Text provided »

##########

# [SOLVED] Acer Aspire 5738 Recovery



## newmanv4 (Oct 9, 2007)

Hi everybody

I just bought my acer aspire notebook week ago and i wasn't satisfied with the 1 partition drive so I used the shrink thing and wasn't enough anyway i used program and made me lose my partition.

I fixed the partition thing and used the recovery dvds I made after the notebook 1st start, I tired this alot of times but after each time it say:

Operation interrupted, please insert a recovery media and restart your computer

I browsed the drive after the recovery with the partition program and I can see the windows files in there and also I can see the recovery hidden partition

anyway i dun know what to do

is the problem with the recovery dvds or it's with the Hard drive itself

Thanks in advance


----------



## makinu1der2 (Jan 1, 2008)

*Re: Acer Aspire 5738 Recovery*

Hello,

See if the recovery partition is still intact.

Try and boot to the recovery partition at startup and by pressing (*ALT+F10*)

http://www.acerpanam.com/synapse/fo...m/us&siteid=7293&words=all&keywords=&areaid=7


----------



## newmanv4 (Oct 9, 2007)

*Re: Acer Aspire 5738 Recovery*

lol  for the 1st time it works  i tired it 1000 times and it didn't give me anything

thanks man, I'll try it and then I'll tell you what is happening


----------



## makinu1der2 (Jan 1, 2008)

*Re: Acer Aspire 5738 Recovery*

okay keep us posted.


----------



## dai (Jul 2, 2004)

*Re: Acer Aspire 5738 Recovery*

http://www.techsupportforum.com/f108/laptop-recovery-instructions-162525.html


----------



## newmanv4 (Oct 9, 2007)

*Re: Acer Aspire 5738 Recovery*

Yeah  thanks guys I think the recovery dvds is the problem cuz the HDD eRecovery works  i've my original windows again 

Thanks for your help guys, really appreciated


----------



## dai (Jul 2, 2004)

*Re: Acer Aspire 5738 Recovery*

glad you have it sorted


----------

##########

[Entries on target coordinates]
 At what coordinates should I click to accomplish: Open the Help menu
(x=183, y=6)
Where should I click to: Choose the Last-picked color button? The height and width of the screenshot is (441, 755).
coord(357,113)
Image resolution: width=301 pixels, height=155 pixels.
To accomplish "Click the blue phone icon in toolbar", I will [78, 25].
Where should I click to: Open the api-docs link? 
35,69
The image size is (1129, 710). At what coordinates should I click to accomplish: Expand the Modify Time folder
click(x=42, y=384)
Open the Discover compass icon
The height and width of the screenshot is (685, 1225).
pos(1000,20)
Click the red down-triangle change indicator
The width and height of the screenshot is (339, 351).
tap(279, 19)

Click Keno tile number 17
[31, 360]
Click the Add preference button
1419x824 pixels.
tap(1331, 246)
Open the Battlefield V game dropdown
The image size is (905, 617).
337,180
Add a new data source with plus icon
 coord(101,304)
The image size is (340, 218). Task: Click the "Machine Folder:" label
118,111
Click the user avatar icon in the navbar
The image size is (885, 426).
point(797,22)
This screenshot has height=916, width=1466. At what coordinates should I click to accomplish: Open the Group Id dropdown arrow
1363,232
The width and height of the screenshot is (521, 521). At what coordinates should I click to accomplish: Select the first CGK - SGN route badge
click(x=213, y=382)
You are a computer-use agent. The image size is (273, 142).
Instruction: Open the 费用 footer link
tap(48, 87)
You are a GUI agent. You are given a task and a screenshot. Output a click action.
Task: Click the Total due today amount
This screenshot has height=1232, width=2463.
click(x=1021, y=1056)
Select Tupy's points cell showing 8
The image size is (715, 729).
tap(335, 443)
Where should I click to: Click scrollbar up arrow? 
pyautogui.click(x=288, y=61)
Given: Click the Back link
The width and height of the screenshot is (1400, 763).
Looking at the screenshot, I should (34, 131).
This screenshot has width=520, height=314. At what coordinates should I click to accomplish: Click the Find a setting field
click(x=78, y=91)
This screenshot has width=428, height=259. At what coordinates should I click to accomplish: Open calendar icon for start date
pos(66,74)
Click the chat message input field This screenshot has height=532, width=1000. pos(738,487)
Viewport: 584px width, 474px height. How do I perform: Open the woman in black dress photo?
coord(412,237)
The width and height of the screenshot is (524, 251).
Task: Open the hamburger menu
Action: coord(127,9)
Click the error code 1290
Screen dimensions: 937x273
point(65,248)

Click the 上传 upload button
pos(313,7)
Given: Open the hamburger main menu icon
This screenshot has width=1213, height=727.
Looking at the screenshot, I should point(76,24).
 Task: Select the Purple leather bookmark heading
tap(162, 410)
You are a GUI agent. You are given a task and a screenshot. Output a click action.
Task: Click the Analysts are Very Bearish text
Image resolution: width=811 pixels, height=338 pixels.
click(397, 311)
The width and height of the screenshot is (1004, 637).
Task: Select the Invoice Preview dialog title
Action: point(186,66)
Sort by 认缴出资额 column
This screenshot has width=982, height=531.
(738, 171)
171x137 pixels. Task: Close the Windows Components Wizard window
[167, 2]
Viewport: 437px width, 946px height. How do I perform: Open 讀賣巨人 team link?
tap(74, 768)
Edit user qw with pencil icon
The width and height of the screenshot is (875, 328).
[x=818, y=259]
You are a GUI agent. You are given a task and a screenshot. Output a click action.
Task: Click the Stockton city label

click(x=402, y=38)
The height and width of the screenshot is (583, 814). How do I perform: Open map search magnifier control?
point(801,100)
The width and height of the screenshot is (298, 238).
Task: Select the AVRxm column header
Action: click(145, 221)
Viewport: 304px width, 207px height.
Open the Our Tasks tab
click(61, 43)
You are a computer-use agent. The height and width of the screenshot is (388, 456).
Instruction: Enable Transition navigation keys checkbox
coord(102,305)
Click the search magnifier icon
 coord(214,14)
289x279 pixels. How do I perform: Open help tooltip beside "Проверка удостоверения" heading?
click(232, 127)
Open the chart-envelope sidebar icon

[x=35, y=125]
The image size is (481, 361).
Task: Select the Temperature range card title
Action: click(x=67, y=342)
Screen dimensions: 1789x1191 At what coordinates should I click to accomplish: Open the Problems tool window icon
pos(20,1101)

##########

To-do list »
**a)** In the Acer recovery thread, why does newmanv4 conclude that the recovery DVDs were the problem? Answer in one to three sentences.
**b)** Output the passage from the Acer recovery thread that begins at the words "thanks man, I'll" and stops after the words "keep us posted.".
Rely only on the Acer recovery thread.

Solved problems »
**a)** The HDD eRecovery worked and brought back the original Windows, while the recovery DVDs kept failing with the "Operation interrupted" message. That points to the DVDs as the source of the trouble.

**b)**
thanks man, I'll try it and then I'll tell you what is happening


----------



## makinu1der2 (Jan 1, 2008)

*Re: Acer Aspire 5738 Recovery*

okay keep us posted.